* BEGIN Data supplied *

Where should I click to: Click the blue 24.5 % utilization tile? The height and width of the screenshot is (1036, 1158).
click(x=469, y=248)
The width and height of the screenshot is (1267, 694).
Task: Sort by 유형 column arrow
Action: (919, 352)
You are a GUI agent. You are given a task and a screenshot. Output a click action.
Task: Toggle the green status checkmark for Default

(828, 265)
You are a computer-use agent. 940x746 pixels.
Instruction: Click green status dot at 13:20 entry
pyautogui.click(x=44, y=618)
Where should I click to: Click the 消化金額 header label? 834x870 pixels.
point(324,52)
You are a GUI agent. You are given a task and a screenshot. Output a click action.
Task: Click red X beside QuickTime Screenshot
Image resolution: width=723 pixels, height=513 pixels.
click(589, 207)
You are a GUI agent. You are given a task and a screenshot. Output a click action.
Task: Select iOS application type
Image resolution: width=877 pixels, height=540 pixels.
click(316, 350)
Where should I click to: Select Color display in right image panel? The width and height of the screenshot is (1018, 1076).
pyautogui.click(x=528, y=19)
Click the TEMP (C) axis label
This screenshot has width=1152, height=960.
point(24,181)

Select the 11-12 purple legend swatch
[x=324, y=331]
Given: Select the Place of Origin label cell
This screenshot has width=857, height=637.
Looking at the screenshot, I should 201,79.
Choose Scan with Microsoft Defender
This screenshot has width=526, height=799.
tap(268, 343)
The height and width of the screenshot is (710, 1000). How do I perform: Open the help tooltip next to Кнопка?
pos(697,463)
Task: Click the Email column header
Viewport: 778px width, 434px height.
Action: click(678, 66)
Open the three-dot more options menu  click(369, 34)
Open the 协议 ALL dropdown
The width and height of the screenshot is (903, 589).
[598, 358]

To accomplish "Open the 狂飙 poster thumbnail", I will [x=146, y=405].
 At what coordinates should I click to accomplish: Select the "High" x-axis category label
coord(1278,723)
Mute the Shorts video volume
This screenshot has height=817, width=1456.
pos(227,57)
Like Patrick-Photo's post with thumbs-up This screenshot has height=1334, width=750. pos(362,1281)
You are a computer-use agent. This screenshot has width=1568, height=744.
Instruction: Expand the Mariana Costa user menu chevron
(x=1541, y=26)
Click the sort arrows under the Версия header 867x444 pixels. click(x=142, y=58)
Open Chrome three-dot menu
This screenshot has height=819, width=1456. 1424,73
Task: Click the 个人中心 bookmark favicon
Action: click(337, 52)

* END Data supplied *

From the listing above, extract each line in which the string "computer" appears.

**Exercise result:**
You are a computer-use agent. 940x746 pixels.
You are a computer-use agent. This screenshot has width=1568, height=744.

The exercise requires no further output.